Spawning many relationships and race careers, the iconic RD250LC formed the just-as-iconic Pro-Am series in the 80s. It gave amateurs a chance to prove themselves against the established, earn big bucks, and there’s a revival taking place at this year’s British GP. Racing legends such as Niall Mackenzie, Jeremy McWilliams, Geoff Crust and James Haydon will be part of a 24-man grid, all on identical LCs. It’ll follow the same format to that of the series back in the 80’s, with riders picking their bike keys out of a hat, apparently…

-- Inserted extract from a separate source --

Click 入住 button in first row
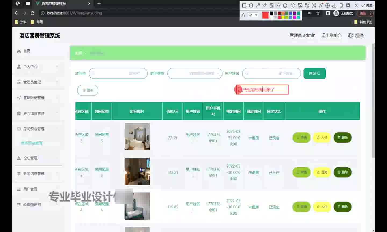Screen dimensions: 387x232 click(x=322, y=137)
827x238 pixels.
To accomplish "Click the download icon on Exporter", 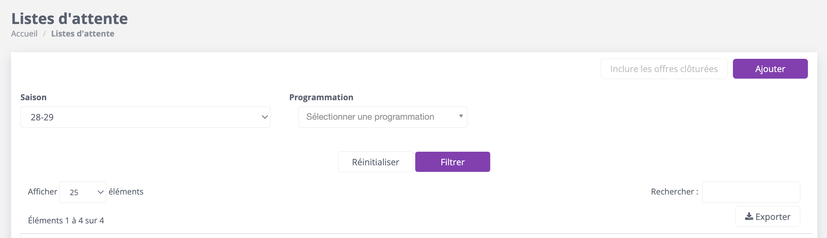I will click(x=749, y=217).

Daryl Young of IDP Moto was given the unenviable task of restoring 30 RD250s in just eight weeks. “It was Chris Herring (ex-Honda Racing director and influential man in Circuit of Wales’ plans) who came up with the idea after a few beers and a curry on a Friday night,” says Daryl, who is only marginally taller than Dani Pedrosa.

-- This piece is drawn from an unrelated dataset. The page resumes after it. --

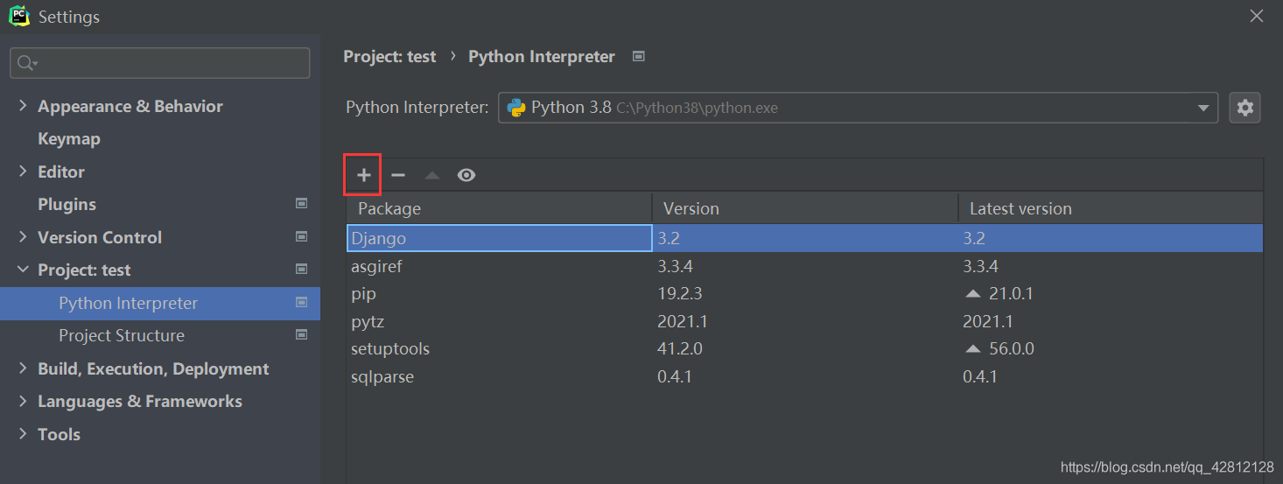Click the Project: test breadcrumb link
1283x484 pixels.
[389, 57]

“We were in the process of building a 2015 version of the LC that was designed by Kar Lee. We started on that and Chris thought it’d be great if we could get a few on the grid. Before you know it we were sourcing bikes and here we are today.
“We thought the biggest challenge would be finding 30 RD 250s, but in fact that was probably the easiest bit. Turning them from pieces of shit to something that looks pretty much brand-new is the hard bit. We’re a bit anal about it, with great attention to detail. The drab olive kickstart and bottom yoke, and even the engine bolts are zinc-plated to keep everything authentic.”
“The idea is, when they’re all lined up over at Silverstone’s Wing come August, it will look like 30 brand-new 250LCs. We’re in the process of rebuilding every engine, stripped down to the last nut and bolt, all the gears checked and all the usual bits and pieces. Bob Farnham is doing all the cranks, we’ve got new pistons and all the barrels are standard, so there won’t be any complaints!
“Off the back of this, we’ve had a few enquiries and already sold two. Generally, people want the 350 but a good, matching numbers bike that we’ve sourced and restored to this kind of standard would be in the region of £7,000-£8,000. Bearing in mind that we’ve just taken 30 LCs out of the market, the prices started to go up throughout the buying period – around €1,000.”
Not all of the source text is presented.